叶囿鱼被盯得一头雾水。
他这两天一门心思扑在那六张试卷上,倒是少了很多八卦时间。
老三和张岸始终惦记着他大病初愈,一改之前的咋呼,生怕一个大声又给他吓病了,连打游戏都说的悄悄话。
因此整整两天,他过得可谓是清心寡欲。
早上一起床,收到的就是邬遇“醒了吗?半小时后开始”的亲切问候。即使是这样,他都还有一份数学试卷没能写完!
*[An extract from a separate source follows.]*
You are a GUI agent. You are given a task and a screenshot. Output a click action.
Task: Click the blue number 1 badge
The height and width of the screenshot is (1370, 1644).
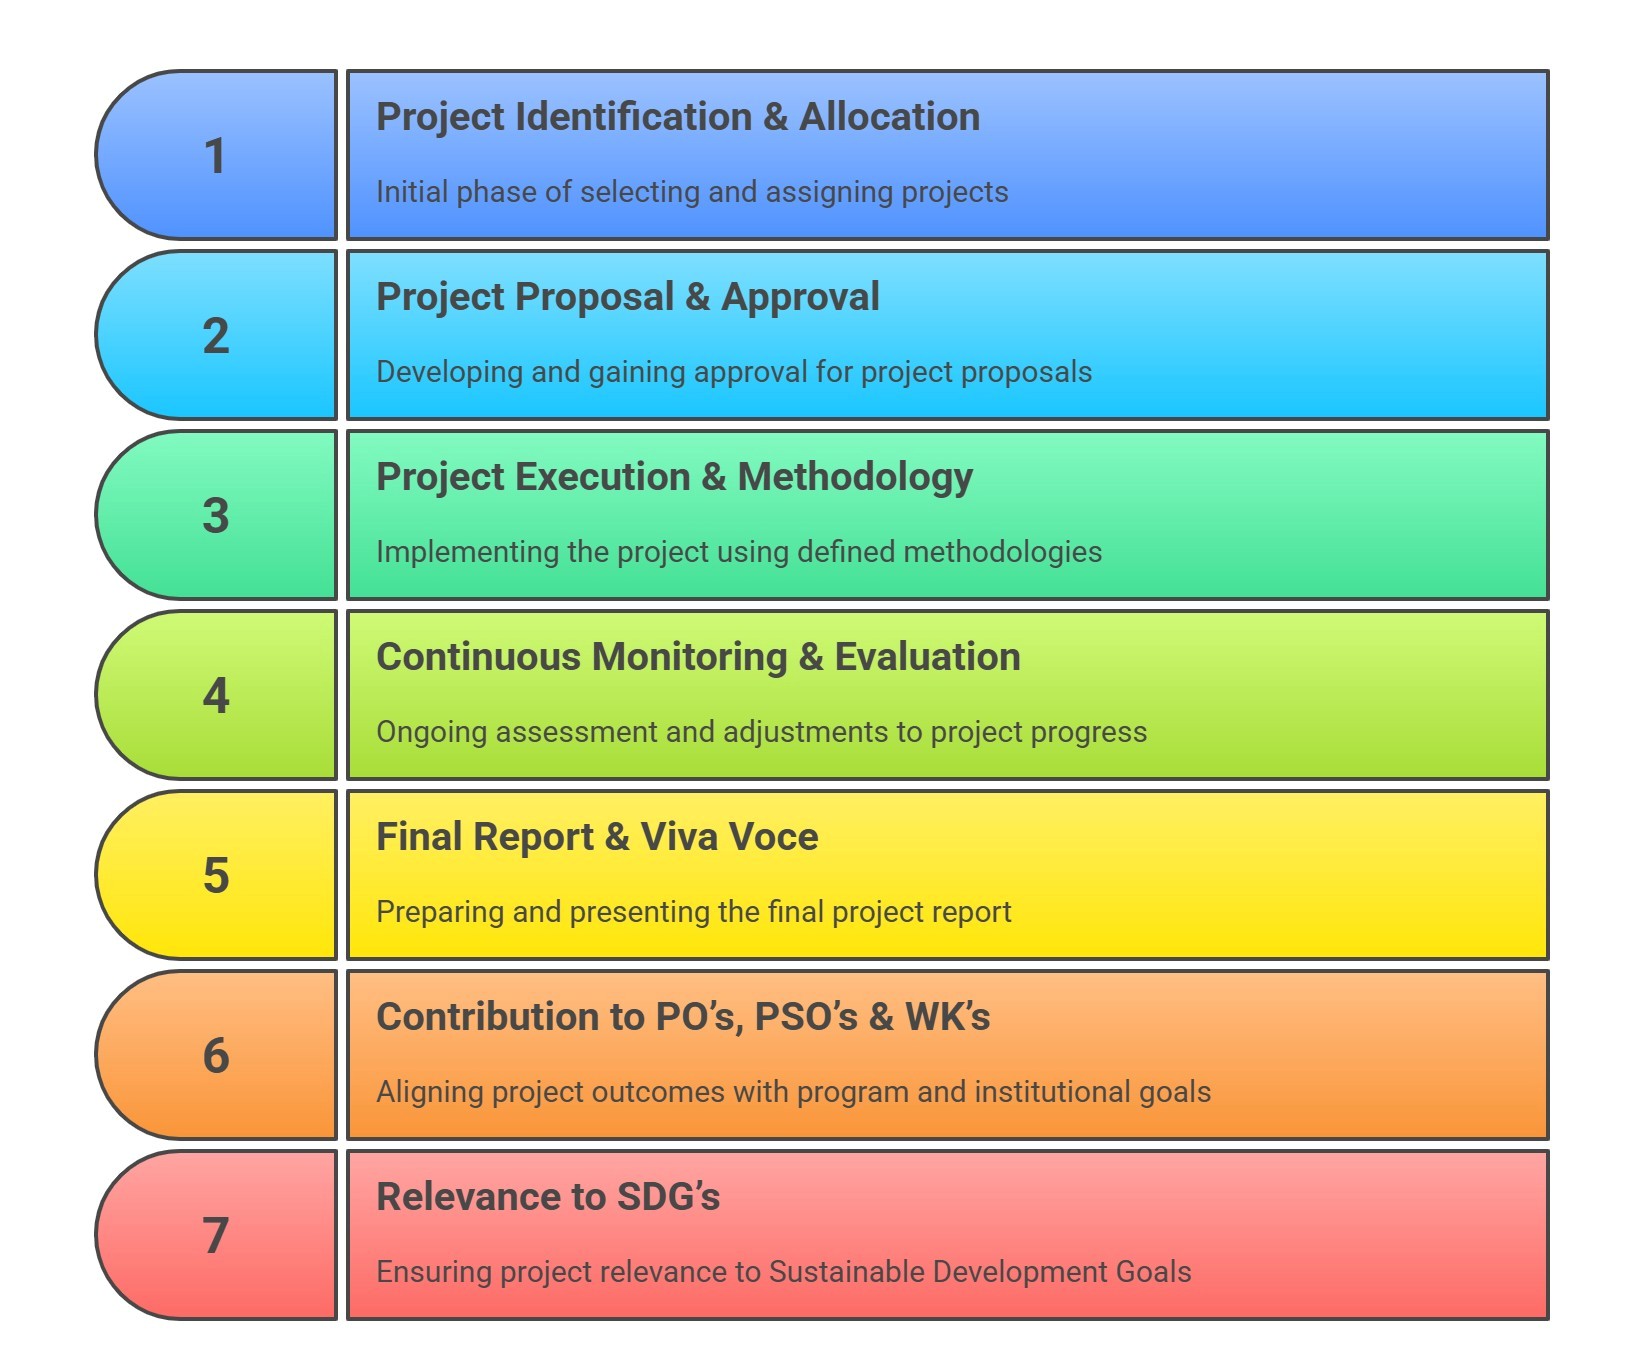click(x=216, y=156)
顶着一众目光,叶囿鱼微微挺起背脊,一边伸手掂了掂自己装着六份试卷的书包,莫名心神荡漾——
还有什么能比知识的重量更令人自豪吗?
福至心灵,他好像忽然理解了学霸们的清高与骄矜。
不远处,流动的人流好像被拦截似的停滞下来,不一会儿就围出一个小圈。
“那是前两天屠榜的新生吧?”
“屠榜?哪个榜?屠榜的不是叶囿鱼吗?”
“大清早的,别晦气。那个榜闹完笑话,隔壁又开了个贴!”
“喏,站在校草面前那个,高一年段公认段花——”
“好像是叫闻星陨。”
叶囿鱼对闻星陨这个名字没有任何印象。
也不能怪他,原文里拥有名字的只有三个人,邬遇、迹扬和炮灰攻。就连班长都只配拥有一个代称。
周遭的人群都被吸引,他瞥了眼那个越围越大的圈子,倒是真的有点儿好奇。